# iPod Touch help. Will not start.



## arwen_undomiel (Jan 29, 2009)

I hope this is the right place to post this. :4-dontkno

So....my iPod Touch (first gen) has working almost perfectly since I got it in April. Today I hooked it up to the computer to see if there were any updates. There was so I clicked update. Well I leave it alone to do it's thing and when I come back iTunes has an error message saying there was something missing and it couldn't update. (or smnlikdat) I turn my iPod on and it has the usb cable and an arrow pointing to the iTunes logo. I unhooked it from the usb and rehooked....nothing happens. I do it again. Still the usb and itunes logo. Then I notice a message saying a new hardware was found. So I go through the motions and it says the hardware is not working properly. What the heck? 

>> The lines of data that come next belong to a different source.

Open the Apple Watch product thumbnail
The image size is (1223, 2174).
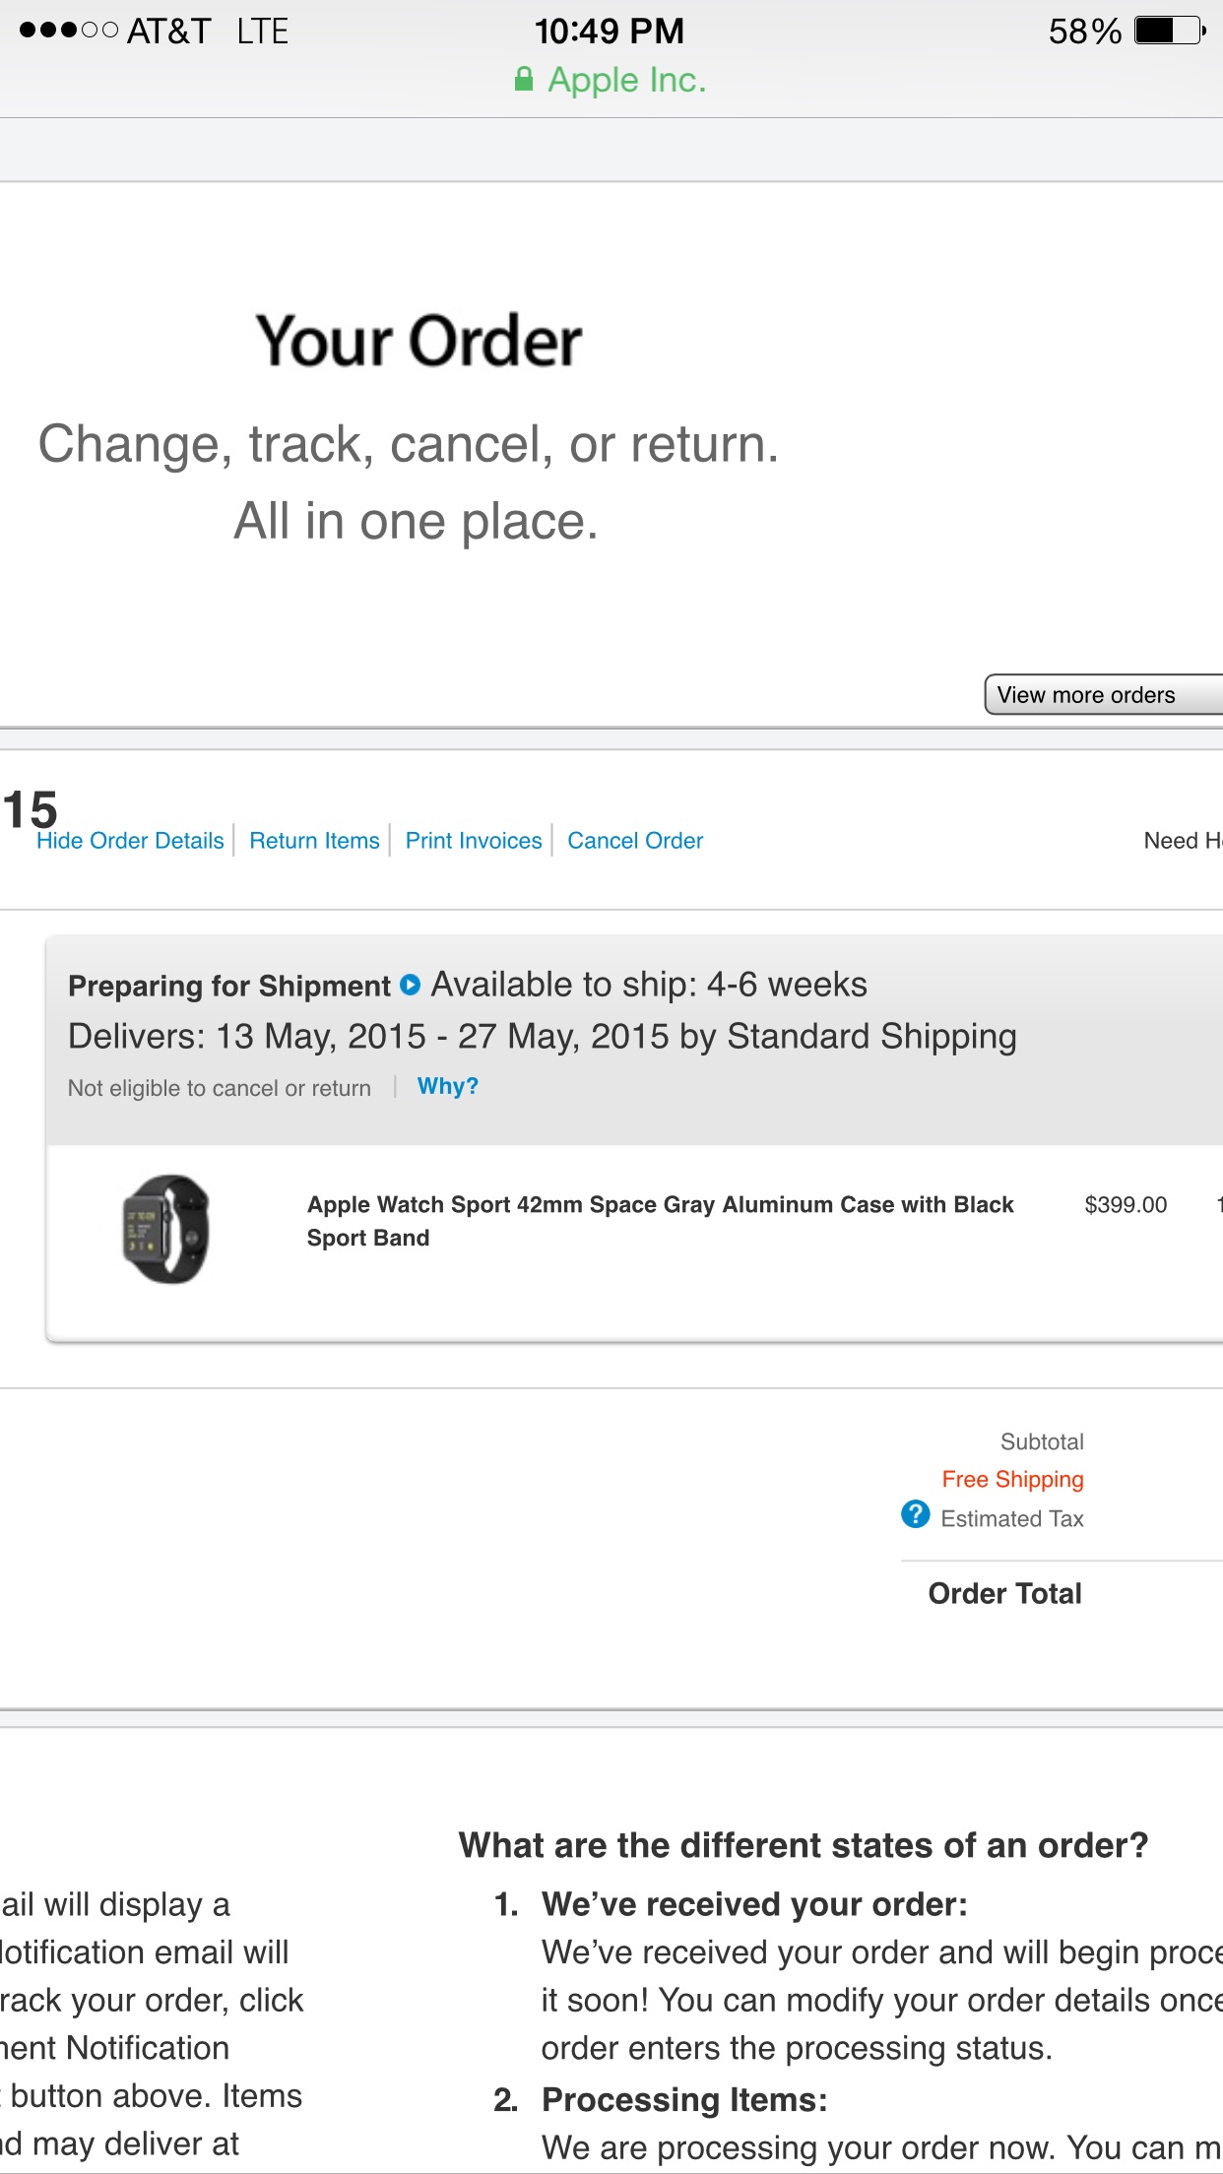[165, 1229]

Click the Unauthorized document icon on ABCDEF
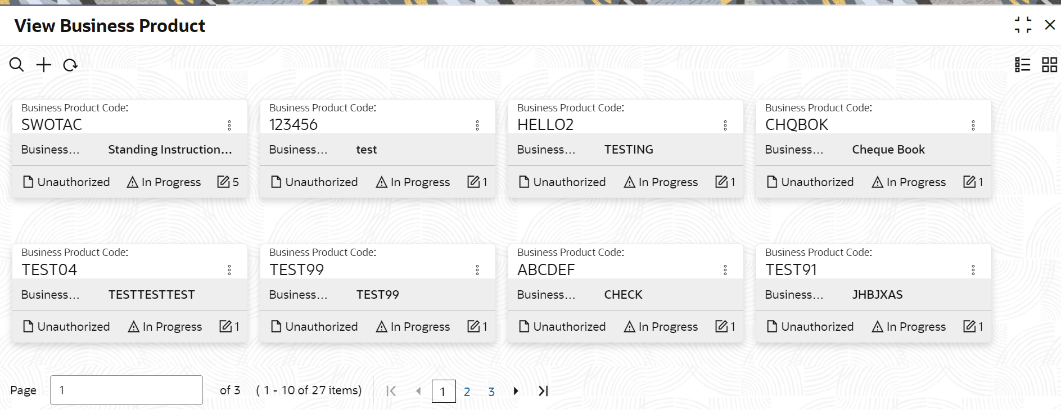coord(524,327)
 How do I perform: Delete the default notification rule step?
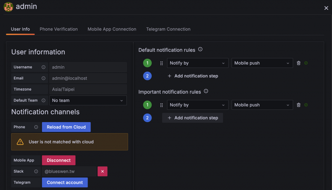click(299, 63)
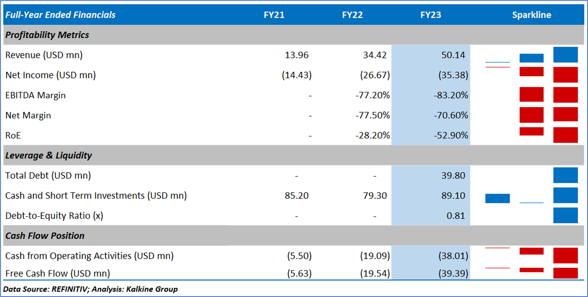The height and width of the screenshot is (297, 588).
Task: Click the Leverage & Liquidity section header
Action: (49, 155)
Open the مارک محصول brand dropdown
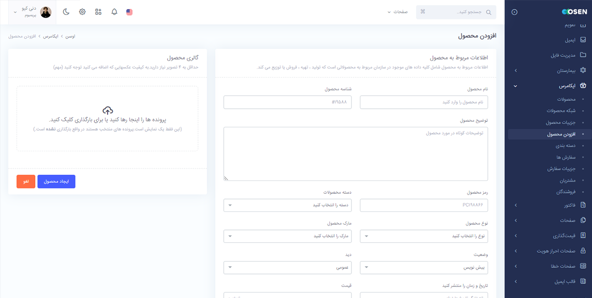The image size is (592, 298). 288,236
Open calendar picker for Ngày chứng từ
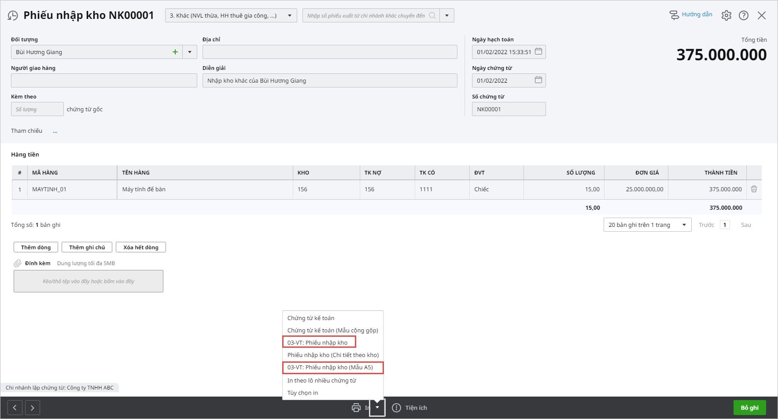 538,80
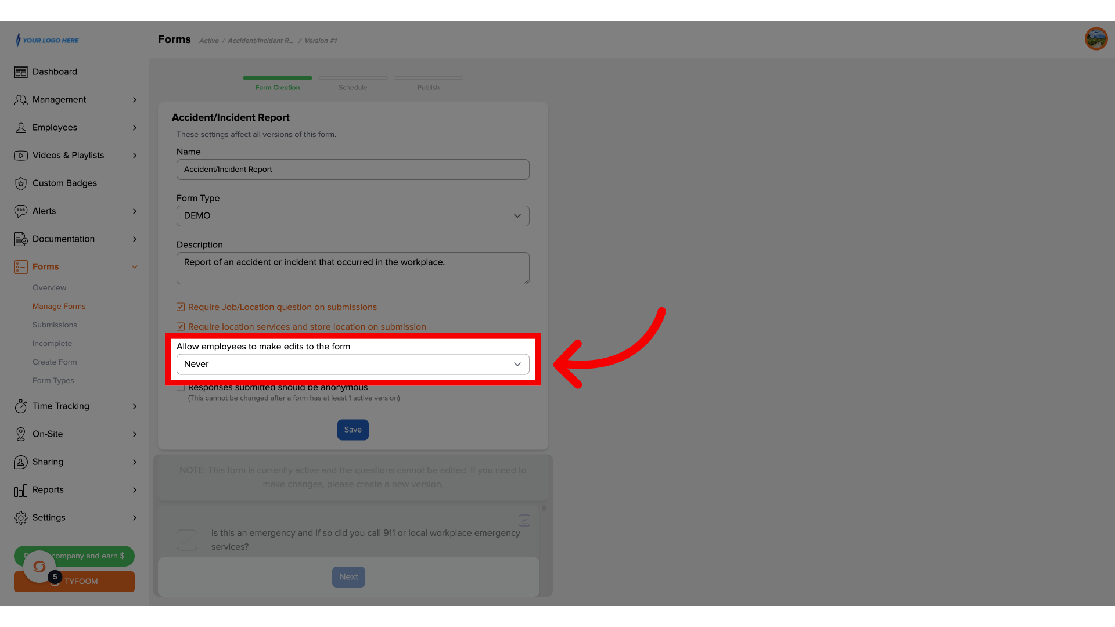
Task: Click the Next button on form preview
Action: click(348, 576)
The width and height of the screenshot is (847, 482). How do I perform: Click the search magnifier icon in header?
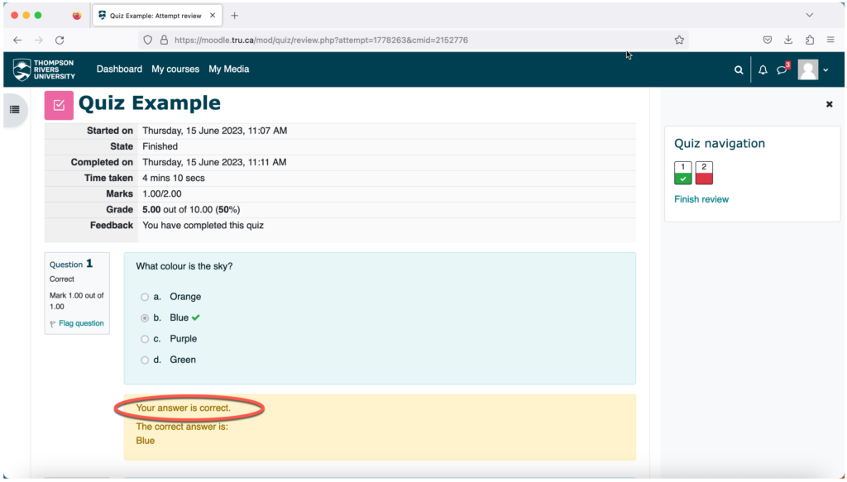click(x=739, y=70)
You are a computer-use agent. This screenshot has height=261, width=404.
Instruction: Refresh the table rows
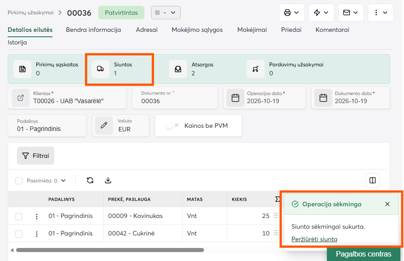point(90,180)
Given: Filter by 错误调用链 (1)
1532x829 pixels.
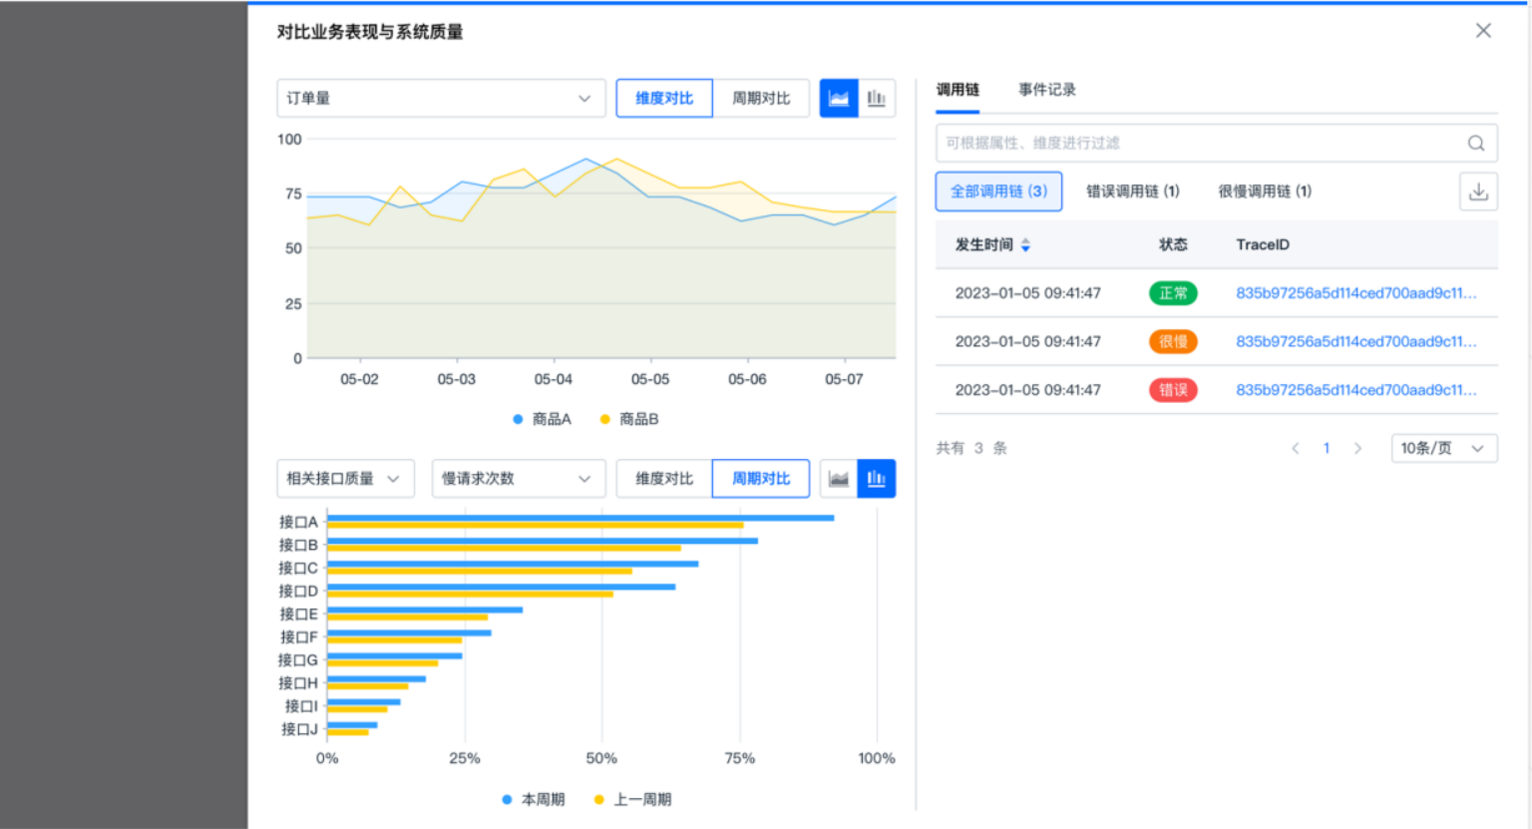Looking at the screenshot, I should point(1132,192).
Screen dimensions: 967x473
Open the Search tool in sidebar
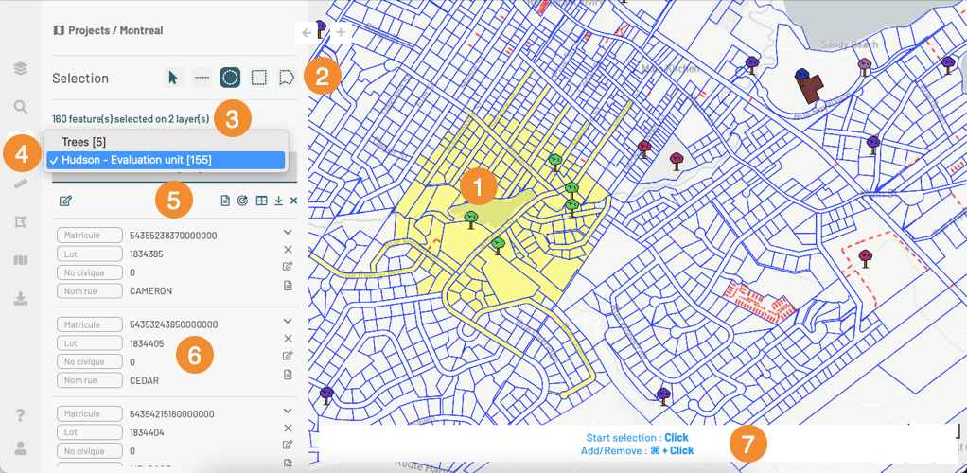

So now I have no clue what to do. It doesn't show I have connected my iPod (it's the first gen touch) and I can't get it to turn on. Any help would be appreciated!

Jaci


----------



## sinclair_tm (Mar 11, 2005)

So, I take it then that iTunes does not see it when it is plugged in. If that is the case, you will need to take it to an Apple store as the iPhone OS (which it runs) is not all on the iPod, so it will not boot.


----------



## arwen_undomiel (Jan 29, 2009)

Fix. I called Apple Support (what a pain that was. plus the guy was flirting....) 

He told me to uninstall iTunes, Quicktime, Apple Mobile Device, and Apple Software Update. Then reinstall iTunes. Cleared the problem. :1angel:

Thanks anyway.


----------